A few things worth noting. The echo lines at the start let you see exactly when and where the job ran, which is invaluable if something goes wrong or if you need to report an issue to the sysadmins. --mail-type=END,FAIL means you get an email when the job finishes or crashes — you don't need to keep checking squeue manually. Passing $SLURM_JOB_ID to the output directory means each run's checkpoints land in their own folder, so you never accidentally overwrite a good checkpoint.

11. Debugging When Things Go Wrong

Jobs fail. Here's a quick checklist, ordered by how often each issue actually comes up.

Job stays PD (Pending) indefinitely

Check the REASON column in squeue:

squeue -u $USER -o "%.18i %.9P %.30j %.8u %.8T %.10M %.9l %.6D %R"

Resources — normal, waiting for resources to free up
ReqNodeNotAvail — your resource request can't be satisfied by any node; reduce memory, time, or fix GPU name
QOSMaxJobsPerUserLimit — you've hit a per-user job limit; wait for existing jobs to finish
Priority — other users have higher priority; your job will run eventually

Job starts but immediately exits with an error

Check the .err file first — the answer is almost always in there:

cat logs/finetune_v2-123456.err

Common causes: forgot to activate conda environment, wrong Python path, CUDA version mismatch, or a missing output directory that your script assumes exists.

"Requested node configuration is not available"

Your resource combination doesn't exist. Common culprits: GPU name typo, memory larger than any single node, or requesting a GPU in a CPU-only partition. Fix: run scontrol show nodes | grep Gres to get the exact GPU name, and check per-partition limits with sinfo -l.
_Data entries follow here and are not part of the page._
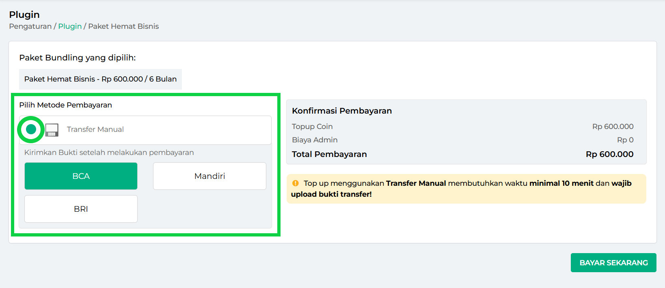
Task: Click the Total Pembayaran amount in bold
Action: (x=609, y=154)
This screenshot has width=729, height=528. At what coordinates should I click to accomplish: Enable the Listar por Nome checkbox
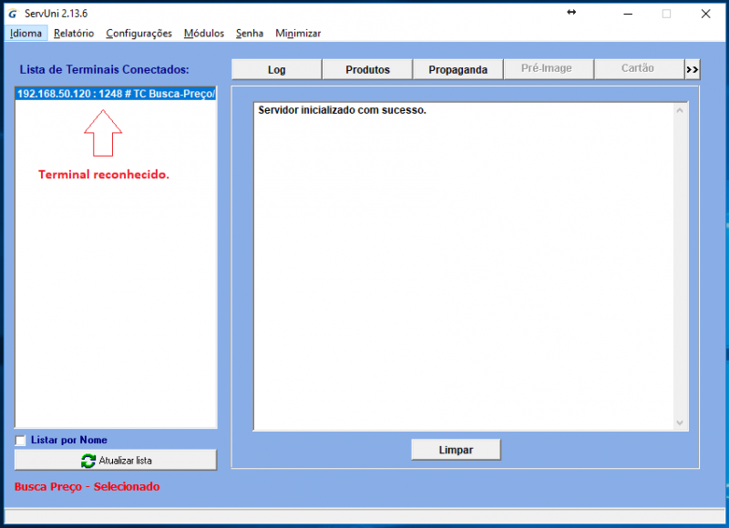tap(19, 441)
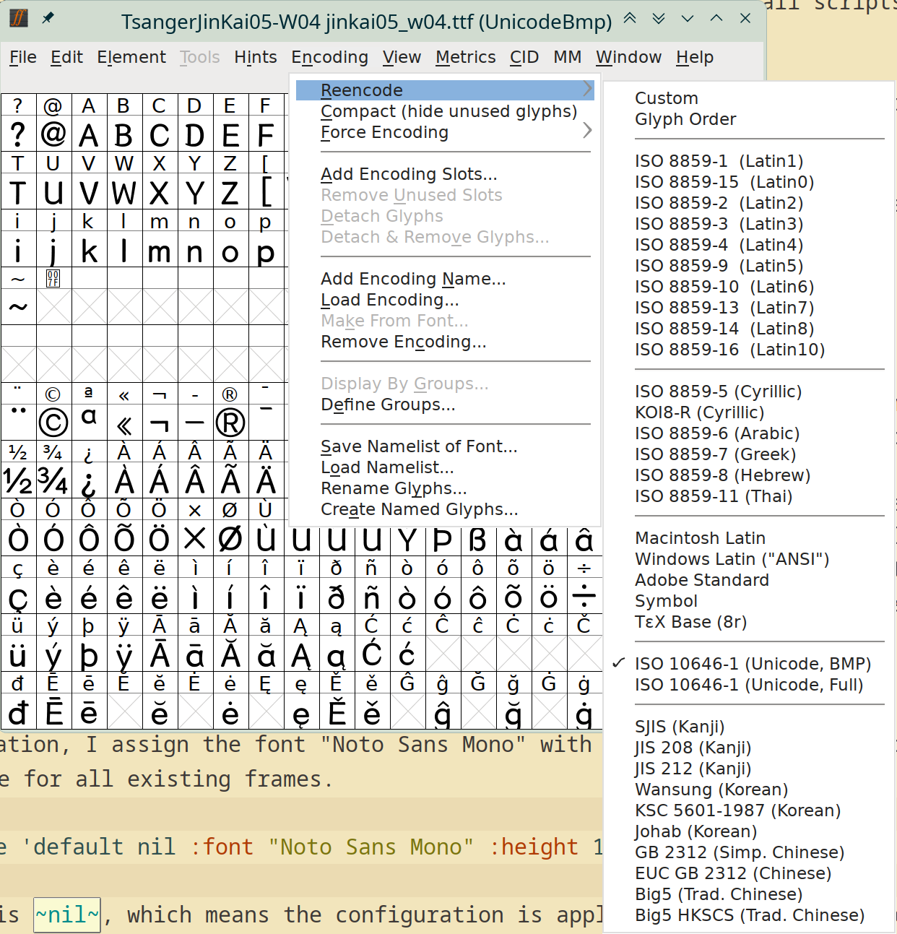Expand the Reencode submenu arrow
This screenshot has height=934, width=897.
[x=587, y=90]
Job runs but produces wrong results

For array jobs, double-check that $SLURM_ARRAY_TASK_ID is wired up correctly and that output files aren't overwriting each other. Print the ID at the start of your script to confirm:

echo "Array task ID: $SLURM_ARRAY_TASK_ID"

Out of memory (OOM) kill

The job dies silently or you see Killed in the log. Check with:

sacct -j <job_id> --format=JobID,State,MaxRSS,Elapsed

If State shows OUT_OF_MEMORY, increase --mem and resubmit.

12. Habits Worth Developing Early

Always test with a short time limit first. Before submitting a 3-day job, run the same script with --time=00:15:00 on a small subset of data. You'll catch environment issues, path errors, and obvious bugs before wasting queue time on a job that crashes after 10 minutes.
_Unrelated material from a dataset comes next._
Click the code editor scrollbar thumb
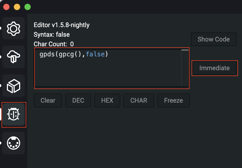Image resolution: width=242 pixels, height=168 pixels. coord(185,50)
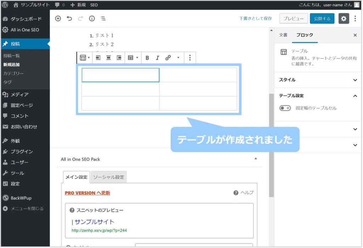Screen dimensions: 363x248
Task: Open block more options vertical dots
Action: 190,58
Keep your resource requests honest. Asking for 512G of RAM when your job uses 40G takes resources away from other users and makes your own job harder to schedule. Most clusters have accounting — admins notice patterns, and users who consistently over-request resources often find themselves deprioritised.

Save working scripts as templates. Once you have a script that submits cleanly, runs correctly, and uses reasonable resources, keep it. You'll run similar jobs dozens of times across a project. Having a known-good template prevents a whole class of bugs.

Use --mail-type=END,FAIL. There's no reason to watch squeue manually. Let SLURM email you when something finishes or breaks. You can then check results and resubmit immediately rather than noticing 8 hours later that your job crashed.

Check sacct after every successful job. sacct -j <job_id> --format=JobID,MaxRSS,Elapsed tells you actual memory usage and wall time. Use this to calibrate future resource requests — it's the only reliable way to know what your code actually needs rather than what you guessed.